Not in any of my settings/campaigns/games. Mechanics are, at most, a very loose approximation kinda-sorta-maybe-not quite of the "physics" of the world. Mainly, they're tools that help answer the question "what happens next?". Casting mechanics in the role of physics always struck me as a sure-fire may to create a ridiculous, cartoonish video-game of a world (while intending to do the opposite).
But "what happens next?" is all physics really is. When X thing happens, it causes Y thing to happen.
If both a Fighter and a Wizard receive the same outcome in a combat (both knocked out), then the rules say "what happens next"; in pre-3E, barring magical healing, the Fighter will tend to take much longer to recover than the Wizard.
You say it's incorrect to even question this. That doesn't make much sense to me.
Now that's funny! I don't think mechanics have much to do with the 'world' at all. The world, the setting - they're fiction (and should be judged as such). Mostly independent of mechanics.
But if the mechanics flatly contradict the world, then why would you want to use those mechanics for that world? If the mechanics aren't useful for governing how the world operates, and predicting how it reacts to what the players do, what's the point of the mechanics?
Obviously, mechanics don't cover every aspect of how the world works. But within the domain of what the mechanics cover, should they not reflect and determine how the world works?
Regarding 4e Healing: Being able to go from "near death" to "full health" in 24 seconds, without magic, isn't in the same time zone as "making perfect sense".

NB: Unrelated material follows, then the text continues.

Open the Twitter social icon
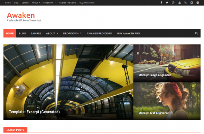The height and width of the screenshot is (134, 204). point(167,3)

No, it doesn't make sense to go from "near death" to "full health" in seconds without magic. But that's not what the mechanics imply. Since HP is abstract, it's up to you to decide what they actually represent within the game world. Therefore, it's on you if you decide to make them represent something impossible, when a perfectly reasonable explanation is available: that the character wasn't "near death", but simply knocked senseless for a moment, winded, or even just had their morale broken.
It makes perfect sense to go from low, or even negative, HP to full without magic because HP are abstract. 4E makes sense because it treats healing as being as abstract as damage has always been, whereas previous editions treated HP recovery as though every point of HP represented actual wounds closing up.
I've seen the "magic force field" approach, whether you call it "abstract damage" or "he spent 12 hit points avoiding the axe", it still doesn't explain why similar wounds require vastly different amounts of healing. And they certainly don't explain why a person with "magic force field" type points can be poisoned by a dagger that (by that rationale) never actually touched them.
Well, 4E fixes the first part, with the healing; the abstract damage that HP has always been now actually makes sense here.
The poisoned dagger still doesn't make perfect sense, but can at least be justified as the attacks being superficial flesh wounds that are themselves not very dangerous or hard to ignore, but sufficient to deliver the poison.